PORTLAND, Ore. (KOIN) — The Portland City Council has approved the Portland Police Bureau’s request to spend $1.5 million on a new patrol plane.
PPB Sgt. Brian Sweeney, the chief pilot of the agency’s Air Support Unit, told council members during the Feb. 1 meeting that one of the agency’s two Cessna airplanes is no longer suitable for service after logging more than 10,000 hours of flight. Purchased by PPB in 1999, the 1978 Cessna Skyhawk, Sweeney said, is now a hodgepodge of modern and outdated patrol technology that often has to be grounded due to frequent system failures.
“We’ve gotten to the point where each time I send it out it’s coming back because something’s failed,” Sweeney said. “This has been many, many years of dealing with this very old equipment, and not being able to provide the service that we’re supposed to in this particular unit.”
Made up of six pilots and five tactical flight operators, PPB says it uses its Air Support Unit for high-priority 911 calls. The airplane, PPB explained during the presentation, provides a quick, passive method of response that can allow officers and other law enforcement agencies to obtain information using specialized, aerial camera equipment before authorities are dispatched to the scene on the ground. PPB said that the planes responded to 2,152 calls for service in 2022, with more than 1,500 of these calls involving high-priority responses.
“The aircraft enhances capabilities and can relieve patrol resources of unnecessary work,” Sweeney said. “We were able to provide this service at a relatively inexpensive hourly cost. From a protocol officer standpoint, having information prior to arrival about a priority call can make all the difference. It allows them to approach cautiously with better information and requests the appropriate resources when necessary.”
During the meeting, PPB provided video of an arrest orchestrated by the Air Support Unit in 2021. In the video, the plane can be seen following the driver of a Mercedes after he eluded Multnomah County Sheriff’s deputies on I-205. After choosing not to pursue the suspect, the driver allegedly reached speeds up to 125 mph before exiting the Highway at Foster Road. PPB aerial cameras then capture the suspect parking in the Lents neighborhood before fleeing on foot, when cameras allegedly catch them tossing a fully-loaded handgun into a resident’s yard. With directions from PPB’s air unit, officers arrived on scene and arrested the suspect without incident.
“The handgun would not have been recovered if it were not for the aircraft, nor would the vehicle suspect have been located,” Sweeney said. “A fully-loaded glock semi-automatic handgun with an extended magazine was found next to a community member’s home. As a result of the arrest, the handgun was later tested in our gun forensics lab and determined to have been used in a non-injury shooting one week earlier.”
This passive style of arrest, where officers initially back off of a suspect and allow the plane to follow before them officers re-engage them at a strategic moment, cut down on the agency’s number of forceful arrests.

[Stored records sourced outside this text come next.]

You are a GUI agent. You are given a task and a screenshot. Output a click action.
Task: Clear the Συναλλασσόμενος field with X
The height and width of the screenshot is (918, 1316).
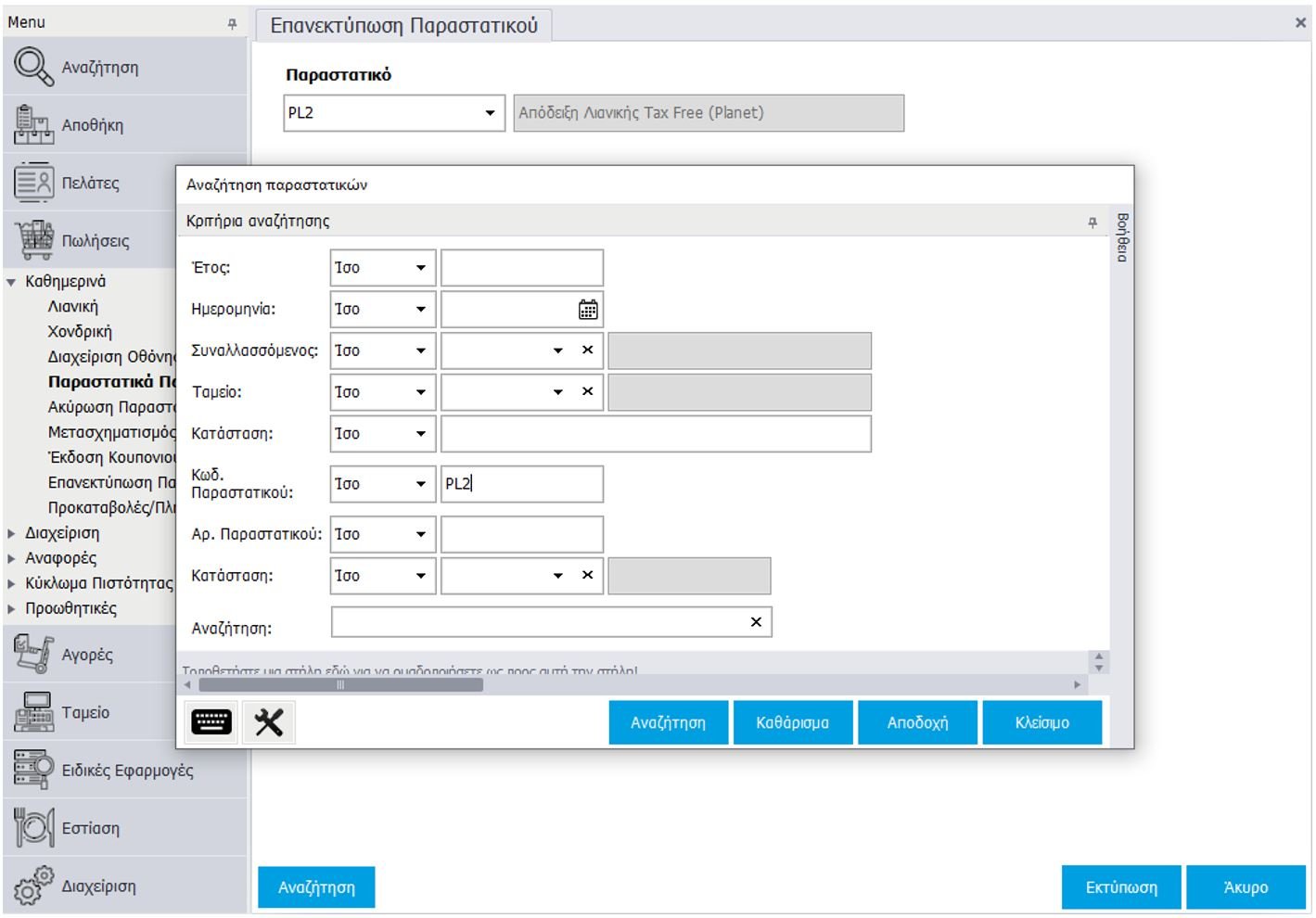(587, 351)
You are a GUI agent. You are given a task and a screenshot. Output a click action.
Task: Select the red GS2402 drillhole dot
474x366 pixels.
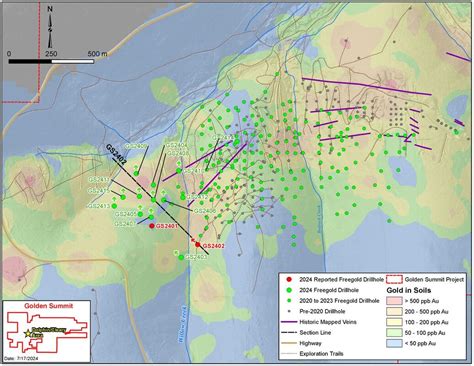(x=198, y=245)
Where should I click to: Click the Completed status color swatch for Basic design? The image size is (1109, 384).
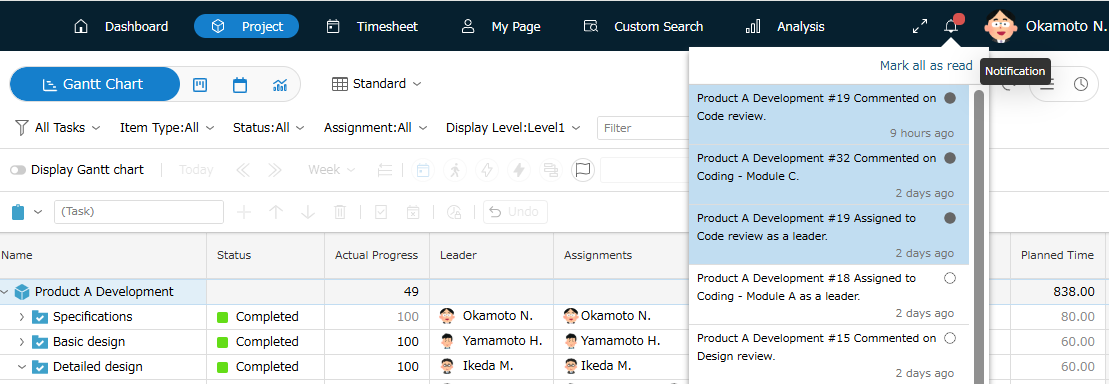tap(223, 342)
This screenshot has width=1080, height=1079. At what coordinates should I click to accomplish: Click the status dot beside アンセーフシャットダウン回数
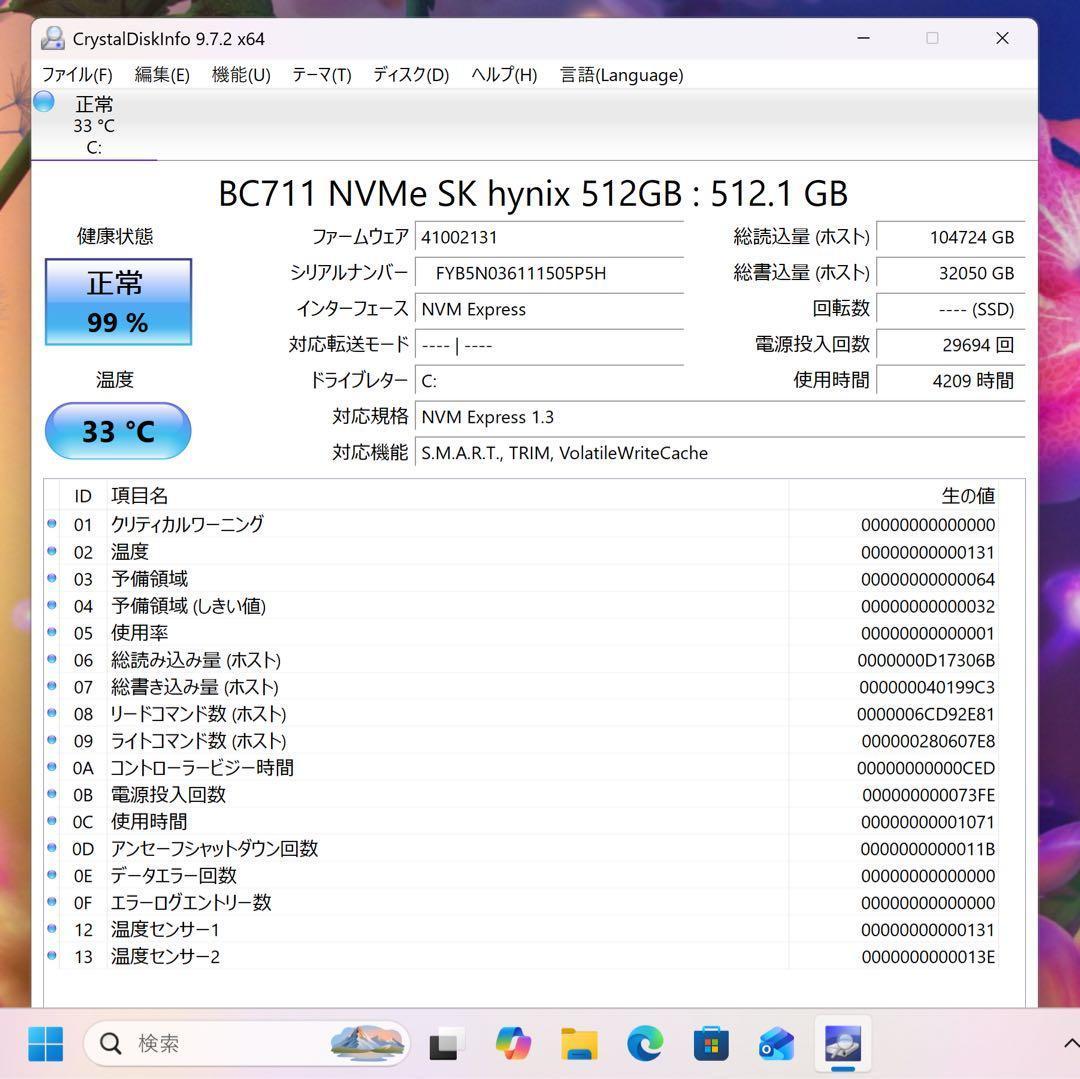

“We see on a very regular basis that when the airplane is allowed to follow a suspect away from police on the ground, a couple of things happen: First it allows patrol officers to disengage from the suspect,” Sweeney said. “We know from past experiences this tends to help calm situations down. Second: The suspect during a vehicle-elude will oftentimes exit the vehicle at some point and begin moving around on foot. This obviously reduces the risk of injury to the suspect, officers and community members.”
In 2022, PPB’s air support unit helped to recover 104 firearms, some of which were thrown by suspects eluding the officers. While PPB data shows that the use of patrol planes can reduce its use of force and improve its ability to recover weapons during a pursuit, concerned community members raised important questions about PPB’s planes. One of the most discussed issues at the meeting is that the piston-engine planes use leaded fuel. Known to be highly toxic to humans, aviation gasoline is the only transportation fuel in the U.S. that still contains lead.
On February 23, 2022, the FAA announced a partnership between public and private entities to transition to lead-free aviation fuels for these aircrafts by the end of 2030. Sweeny said that a new Cessna would not help to improve the amount of lead being expelled into the air. However, he said that if an alternative fuel was made available, PPB would make the switch.
“There’s a lot of emphasis on trying to go away from the type of fuel that’s used in these smaller aircraft,” he said. “There’s a lot of energy behind it, we’re not there yet. When it became available, and the aircraft engine manufacturers okayed it, we would switch to it immediately.”
City Commissioners Carmen Rubio, Rene Gonzalez, Mingus Mapps and Dan Ryan unanimously approved the purchase. Mayor Ted Wheeler was absent from Wednesday’s meeting.
“This plane is 45 years old,” Mapps said. “That’s the same age as Tom Brady and email.”